Stated task 1 ->
Return the passage of the motherboard thread that begins at the words "If you're looking" and stops after the words "forgot his name.".

Source extract ->

((

If you're looking for an X370, get one with a more robost power setup like the budget ASRock X370 Killer SLI/ac which also has a black/white color scheme.
 
So far other than the differences you listed, the B350 boards appear to have a less robust power delivery section. Most of them at least. Unfortunately, with the current supply, and the barely released platform, there doesn't appear to be much analysis on if the power delivery section on those boards is sufficient to hit max OC on ambient. IIRC, there are two users who have reported having a B350 board in the Ryzen discussion thread, DaveB and another whom I forgot his name.

As for the SATA ports, that is entirely up to what you plan to use the machine for. I can get away with only 4 SATA ports, but then again, my case only has 4 legitimate drive slots, with an odd 5th possible but it sits in the area used to hide cables in my case.

Edit: also, the B350 chipset does not support multi GPUs iirc.

 
Thanks for the info. I think I'll go with the x370 series. I'm kind of irritated, I knew the build i wanted a couple days ago, it was in stock, now everything's back-ordered or sold out. I'll buy the case an cpu today and wait on the mobo and ram.

Edit: Does anyone know how often newegg restocks?
 
Thanks for the info. I think I'll go with the x370 series. I'm kind of irritated, I knew the build i wanted a couple days ago, it was in stock, now everything's back-ordered or sold out. I'll buy the case an cpu today and wait on the mobo and ram.

Edit: Does anyone know how often newegg restocks?
I'm actually contemplating getting the B350 [emoji14] and a 1700x. The overclocking on these guys aren't crazy amazing, but a 1700x should perform fine at stock for what I want.

))

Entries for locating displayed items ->
((

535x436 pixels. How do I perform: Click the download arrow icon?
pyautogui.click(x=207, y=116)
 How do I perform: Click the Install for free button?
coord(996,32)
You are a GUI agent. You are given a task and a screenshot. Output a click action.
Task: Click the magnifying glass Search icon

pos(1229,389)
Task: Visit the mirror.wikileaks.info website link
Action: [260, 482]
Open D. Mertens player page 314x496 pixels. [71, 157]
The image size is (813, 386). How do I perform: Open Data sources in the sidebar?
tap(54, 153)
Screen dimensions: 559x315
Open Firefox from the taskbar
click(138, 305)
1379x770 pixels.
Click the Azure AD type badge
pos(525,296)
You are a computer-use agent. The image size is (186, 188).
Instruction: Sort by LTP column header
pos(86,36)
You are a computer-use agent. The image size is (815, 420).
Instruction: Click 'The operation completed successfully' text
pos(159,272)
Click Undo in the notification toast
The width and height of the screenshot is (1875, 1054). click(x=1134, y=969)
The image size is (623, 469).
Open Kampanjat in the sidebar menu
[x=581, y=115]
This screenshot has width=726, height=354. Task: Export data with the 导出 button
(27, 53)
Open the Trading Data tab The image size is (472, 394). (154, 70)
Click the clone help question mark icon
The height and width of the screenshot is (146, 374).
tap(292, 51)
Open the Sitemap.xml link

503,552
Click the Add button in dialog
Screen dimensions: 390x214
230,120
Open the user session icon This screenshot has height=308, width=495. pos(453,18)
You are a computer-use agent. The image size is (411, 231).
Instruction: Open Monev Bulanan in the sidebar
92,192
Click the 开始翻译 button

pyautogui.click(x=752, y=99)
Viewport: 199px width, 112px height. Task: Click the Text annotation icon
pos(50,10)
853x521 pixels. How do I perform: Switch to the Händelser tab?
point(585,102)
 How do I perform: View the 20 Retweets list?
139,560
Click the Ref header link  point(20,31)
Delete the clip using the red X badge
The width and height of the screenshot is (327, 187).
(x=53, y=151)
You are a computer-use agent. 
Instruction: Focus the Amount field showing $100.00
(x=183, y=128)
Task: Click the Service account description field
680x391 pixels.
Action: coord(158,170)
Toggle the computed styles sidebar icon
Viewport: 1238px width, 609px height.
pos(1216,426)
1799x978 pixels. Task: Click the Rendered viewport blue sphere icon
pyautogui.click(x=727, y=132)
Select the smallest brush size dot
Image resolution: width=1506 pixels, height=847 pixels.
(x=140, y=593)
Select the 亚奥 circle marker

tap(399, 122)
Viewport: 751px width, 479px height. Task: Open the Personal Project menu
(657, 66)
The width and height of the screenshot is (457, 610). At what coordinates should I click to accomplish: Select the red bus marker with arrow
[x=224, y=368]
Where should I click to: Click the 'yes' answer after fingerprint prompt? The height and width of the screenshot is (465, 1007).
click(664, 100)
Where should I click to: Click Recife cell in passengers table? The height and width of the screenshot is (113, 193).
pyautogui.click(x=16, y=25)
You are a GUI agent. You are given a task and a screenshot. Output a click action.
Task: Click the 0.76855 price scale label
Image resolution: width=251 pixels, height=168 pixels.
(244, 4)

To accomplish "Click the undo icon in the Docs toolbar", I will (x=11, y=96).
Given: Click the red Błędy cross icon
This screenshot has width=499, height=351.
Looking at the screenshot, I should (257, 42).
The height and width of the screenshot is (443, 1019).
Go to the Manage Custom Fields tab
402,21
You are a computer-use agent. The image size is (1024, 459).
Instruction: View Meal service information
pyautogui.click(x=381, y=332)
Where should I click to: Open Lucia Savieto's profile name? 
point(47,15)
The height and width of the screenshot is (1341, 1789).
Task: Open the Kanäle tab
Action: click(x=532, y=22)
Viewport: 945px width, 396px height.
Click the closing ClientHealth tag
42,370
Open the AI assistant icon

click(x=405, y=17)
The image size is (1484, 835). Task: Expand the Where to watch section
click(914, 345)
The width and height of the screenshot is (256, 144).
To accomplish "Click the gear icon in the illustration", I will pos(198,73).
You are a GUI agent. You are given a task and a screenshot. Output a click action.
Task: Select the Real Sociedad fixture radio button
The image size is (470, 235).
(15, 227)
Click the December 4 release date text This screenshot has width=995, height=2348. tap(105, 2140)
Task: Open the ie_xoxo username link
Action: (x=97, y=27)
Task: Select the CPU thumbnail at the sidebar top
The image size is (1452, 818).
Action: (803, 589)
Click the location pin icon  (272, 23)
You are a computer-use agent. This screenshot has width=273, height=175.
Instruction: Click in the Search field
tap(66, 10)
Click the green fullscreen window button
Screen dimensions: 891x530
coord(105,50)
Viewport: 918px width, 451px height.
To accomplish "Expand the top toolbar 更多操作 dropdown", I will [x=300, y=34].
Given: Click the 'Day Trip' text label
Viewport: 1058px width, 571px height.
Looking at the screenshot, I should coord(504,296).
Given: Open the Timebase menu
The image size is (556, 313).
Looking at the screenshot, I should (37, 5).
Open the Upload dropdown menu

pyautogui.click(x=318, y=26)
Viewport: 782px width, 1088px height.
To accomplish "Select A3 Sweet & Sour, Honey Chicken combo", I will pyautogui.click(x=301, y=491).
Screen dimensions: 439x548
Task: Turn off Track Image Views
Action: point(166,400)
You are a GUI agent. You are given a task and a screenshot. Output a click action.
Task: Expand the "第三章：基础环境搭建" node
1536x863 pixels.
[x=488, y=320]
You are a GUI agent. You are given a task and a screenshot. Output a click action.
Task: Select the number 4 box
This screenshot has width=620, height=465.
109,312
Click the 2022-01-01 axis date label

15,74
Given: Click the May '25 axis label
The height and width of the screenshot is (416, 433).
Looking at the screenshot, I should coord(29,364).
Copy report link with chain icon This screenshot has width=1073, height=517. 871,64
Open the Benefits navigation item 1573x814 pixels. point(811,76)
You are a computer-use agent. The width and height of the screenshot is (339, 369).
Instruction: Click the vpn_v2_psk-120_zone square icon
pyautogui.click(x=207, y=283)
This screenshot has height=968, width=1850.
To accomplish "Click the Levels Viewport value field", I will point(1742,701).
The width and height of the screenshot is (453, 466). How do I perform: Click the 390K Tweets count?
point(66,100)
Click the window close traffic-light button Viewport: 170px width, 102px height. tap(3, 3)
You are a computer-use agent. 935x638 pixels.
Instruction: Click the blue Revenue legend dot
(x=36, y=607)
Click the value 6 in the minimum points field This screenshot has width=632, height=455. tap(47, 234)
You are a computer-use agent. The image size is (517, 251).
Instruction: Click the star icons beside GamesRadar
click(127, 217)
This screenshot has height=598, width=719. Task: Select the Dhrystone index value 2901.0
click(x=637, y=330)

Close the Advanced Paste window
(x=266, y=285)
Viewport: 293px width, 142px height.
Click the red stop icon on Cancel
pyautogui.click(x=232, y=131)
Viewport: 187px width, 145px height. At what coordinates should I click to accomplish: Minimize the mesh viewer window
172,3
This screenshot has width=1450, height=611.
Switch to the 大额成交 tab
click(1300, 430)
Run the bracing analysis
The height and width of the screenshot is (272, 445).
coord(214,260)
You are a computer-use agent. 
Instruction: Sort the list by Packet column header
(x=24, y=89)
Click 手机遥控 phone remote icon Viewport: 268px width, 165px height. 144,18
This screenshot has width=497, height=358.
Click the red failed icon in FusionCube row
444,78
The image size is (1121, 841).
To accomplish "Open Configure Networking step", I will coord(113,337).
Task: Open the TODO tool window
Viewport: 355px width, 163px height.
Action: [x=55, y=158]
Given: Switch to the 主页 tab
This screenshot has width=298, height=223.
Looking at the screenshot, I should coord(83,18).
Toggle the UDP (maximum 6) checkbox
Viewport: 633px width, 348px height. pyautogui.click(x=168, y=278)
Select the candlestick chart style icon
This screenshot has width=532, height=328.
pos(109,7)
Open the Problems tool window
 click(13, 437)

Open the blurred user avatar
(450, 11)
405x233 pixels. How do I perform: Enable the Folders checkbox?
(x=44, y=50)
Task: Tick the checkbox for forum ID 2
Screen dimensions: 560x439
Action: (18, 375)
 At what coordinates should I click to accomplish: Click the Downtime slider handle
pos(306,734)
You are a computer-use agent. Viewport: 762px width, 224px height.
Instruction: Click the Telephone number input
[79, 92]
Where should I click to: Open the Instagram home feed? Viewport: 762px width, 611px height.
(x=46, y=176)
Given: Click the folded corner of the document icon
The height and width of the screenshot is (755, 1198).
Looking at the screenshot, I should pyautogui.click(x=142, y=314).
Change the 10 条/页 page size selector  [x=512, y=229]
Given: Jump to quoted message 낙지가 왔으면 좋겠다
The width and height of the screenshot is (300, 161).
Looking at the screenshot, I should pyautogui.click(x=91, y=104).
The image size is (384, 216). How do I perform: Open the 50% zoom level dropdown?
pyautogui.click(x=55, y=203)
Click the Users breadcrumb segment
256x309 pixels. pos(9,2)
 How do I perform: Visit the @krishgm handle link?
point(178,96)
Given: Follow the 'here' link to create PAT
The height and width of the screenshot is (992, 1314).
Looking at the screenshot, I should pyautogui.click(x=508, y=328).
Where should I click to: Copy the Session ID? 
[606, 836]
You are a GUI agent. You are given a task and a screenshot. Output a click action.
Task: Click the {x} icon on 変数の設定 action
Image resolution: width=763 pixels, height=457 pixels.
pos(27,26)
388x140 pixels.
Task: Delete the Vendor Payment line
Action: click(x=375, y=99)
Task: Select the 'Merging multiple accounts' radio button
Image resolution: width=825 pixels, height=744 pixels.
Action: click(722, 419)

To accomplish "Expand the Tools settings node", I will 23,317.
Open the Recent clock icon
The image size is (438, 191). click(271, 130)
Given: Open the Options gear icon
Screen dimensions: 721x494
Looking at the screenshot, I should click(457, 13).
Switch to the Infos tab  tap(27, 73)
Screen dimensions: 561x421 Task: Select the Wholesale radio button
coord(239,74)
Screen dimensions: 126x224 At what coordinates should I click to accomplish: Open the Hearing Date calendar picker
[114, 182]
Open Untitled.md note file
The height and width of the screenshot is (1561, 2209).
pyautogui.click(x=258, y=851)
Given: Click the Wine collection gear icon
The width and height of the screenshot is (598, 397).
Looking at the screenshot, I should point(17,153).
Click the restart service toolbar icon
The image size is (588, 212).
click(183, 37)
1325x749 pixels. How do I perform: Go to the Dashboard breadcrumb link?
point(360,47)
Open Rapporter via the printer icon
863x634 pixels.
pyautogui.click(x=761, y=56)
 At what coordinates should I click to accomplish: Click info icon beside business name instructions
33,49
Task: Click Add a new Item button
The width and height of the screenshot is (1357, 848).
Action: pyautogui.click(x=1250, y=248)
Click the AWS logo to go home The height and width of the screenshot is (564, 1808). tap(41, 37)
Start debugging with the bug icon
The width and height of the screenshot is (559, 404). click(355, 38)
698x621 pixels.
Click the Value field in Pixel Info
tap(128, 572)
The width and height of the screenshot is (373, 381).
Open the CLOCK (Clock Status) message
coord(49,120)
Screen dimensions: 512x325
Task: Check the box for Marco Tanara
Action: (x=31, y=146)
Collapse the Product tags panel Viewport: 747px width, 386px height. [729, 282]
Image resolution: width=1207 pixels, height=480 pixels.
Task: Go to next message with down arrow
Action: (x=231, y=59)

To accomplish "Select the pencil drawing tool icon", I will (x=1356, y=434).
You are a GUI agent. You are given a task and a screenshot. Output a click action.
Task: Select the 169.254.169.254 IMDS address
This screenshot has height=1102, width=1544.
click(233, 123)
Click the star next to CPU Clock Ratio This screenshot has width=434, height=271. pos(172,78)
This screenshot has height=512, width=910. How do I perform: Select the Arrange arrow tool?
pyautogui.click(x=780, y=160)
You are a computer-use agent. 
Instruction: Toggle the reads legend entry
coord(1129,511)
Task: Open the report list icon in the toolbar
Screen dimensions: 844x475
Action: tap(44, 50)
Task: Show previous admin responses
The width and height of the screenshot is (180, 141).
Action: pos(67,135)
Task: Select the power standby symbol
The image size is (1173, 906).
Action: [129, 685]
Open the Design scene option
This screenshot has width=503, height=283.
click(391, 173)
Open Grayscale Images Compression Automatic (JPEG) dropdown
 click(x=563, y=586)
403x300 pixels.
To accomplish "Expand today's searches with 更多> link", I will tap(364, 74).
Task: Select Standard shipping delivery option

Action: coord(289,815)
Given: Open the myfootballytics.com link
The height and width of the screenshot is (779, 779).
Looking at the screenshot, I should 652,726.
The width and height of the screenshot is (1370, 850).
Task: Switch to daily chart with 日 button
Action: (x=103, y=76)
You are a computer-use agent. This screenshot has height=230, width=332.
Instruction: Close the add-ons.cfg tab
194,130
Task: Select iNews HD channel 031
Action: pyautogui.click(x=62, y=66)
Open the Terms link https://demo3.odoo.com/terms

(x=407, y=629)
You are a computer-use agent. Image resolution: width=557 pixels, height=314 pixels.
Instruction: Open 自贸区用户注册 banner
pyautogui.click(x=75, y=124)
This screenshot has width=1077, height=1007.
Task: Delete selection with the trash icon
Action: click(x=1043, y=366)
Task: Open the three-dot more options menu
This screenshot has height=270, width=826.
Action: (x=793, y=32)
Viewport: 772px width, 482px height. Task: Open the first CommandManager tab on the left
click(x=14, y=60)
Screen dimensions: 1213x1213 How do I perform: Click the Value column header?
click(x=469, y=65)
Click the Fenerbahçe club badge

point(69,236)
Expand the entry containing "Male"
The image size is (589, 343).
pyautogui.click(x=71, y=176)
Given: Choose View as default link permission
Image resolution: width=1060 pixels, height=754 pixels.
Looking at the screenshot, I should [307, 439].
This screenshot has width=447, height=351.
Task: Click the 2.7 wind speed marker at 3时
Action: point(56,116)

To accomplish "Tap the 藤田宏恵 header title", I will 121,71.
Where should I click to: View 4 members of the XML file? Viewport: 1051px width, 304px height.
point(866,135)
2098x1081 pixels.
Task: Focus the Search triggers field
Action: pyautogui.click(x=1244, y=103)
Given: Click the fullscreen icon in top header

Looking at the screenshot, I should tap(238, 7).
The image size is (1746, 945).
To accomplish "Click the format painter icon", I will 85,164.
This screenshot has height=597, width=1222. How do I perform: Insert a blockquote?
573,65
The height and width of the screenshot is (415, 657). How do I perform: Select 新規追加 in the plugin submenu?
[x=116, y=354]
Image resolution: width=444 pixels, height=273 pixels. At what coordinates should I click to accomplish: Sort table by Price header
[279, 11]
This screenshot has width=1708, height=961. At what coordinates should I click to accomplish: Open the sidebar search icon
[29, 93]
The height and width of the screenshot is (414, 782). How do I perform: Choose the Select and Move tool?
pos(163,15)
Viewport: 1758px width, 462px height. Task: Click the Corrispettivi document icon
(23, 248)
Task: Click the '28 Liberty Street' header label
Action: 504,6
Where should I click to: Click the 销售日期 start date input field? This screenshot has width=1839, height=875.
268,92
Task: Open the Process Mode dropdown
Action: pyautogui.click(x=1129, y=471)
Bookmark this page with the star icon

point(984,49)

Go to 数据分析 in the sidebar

))

Stated task 2 ->
Output as a JSON list of strings the lines of the entries, starting at the line that contains "Click the location" and stopping after the line that contains "Looking at the screenshot, I should coord(504,296).", with one string per line and blank lines omitted.

Complete answer 1 ->
If you're looking for an X370, get one with a more robost power setup like the budget ASRock X370 Killer SLI/ac which also has a black/white color scheme.
 
So far other than the differences you listed, the B350 boards appear to have a less robust power delivery section. Most of them at least. Unfortunately, with the current supply, and the barely released platform, there doesn't appear to be much analysis on if the power delivery section on those boards is sufficient to hit max OC on ambient. IIRC, there are two users who have reported having a B350 board in the Ryzen discussion thread, DaveB and another whom I forgot his name.

Complete answer 2 ->
[
  "Click the location pin icon  (272, 23)",
  "You are a computer-use agent. This screenshot has width=273, height=175.",
  "Instruction: Click in the Search field",
  "tap(66, 10)",
  "Click the green fullscreen window button",
  "Screen dimensions: 891x530",
  "coord(105,50)",
  "Viewport: 918px width, 451px height.",
  "To accomplish \"Expand the top toolbar 更多操作 dropdown\", I will [x=300, y=34].",
  "Given: Click the 'Day Trip' text label",
  "Viewport: 1058px width, 571px height.",
  "Looking at the screenshot, I should coord(504,296)."
]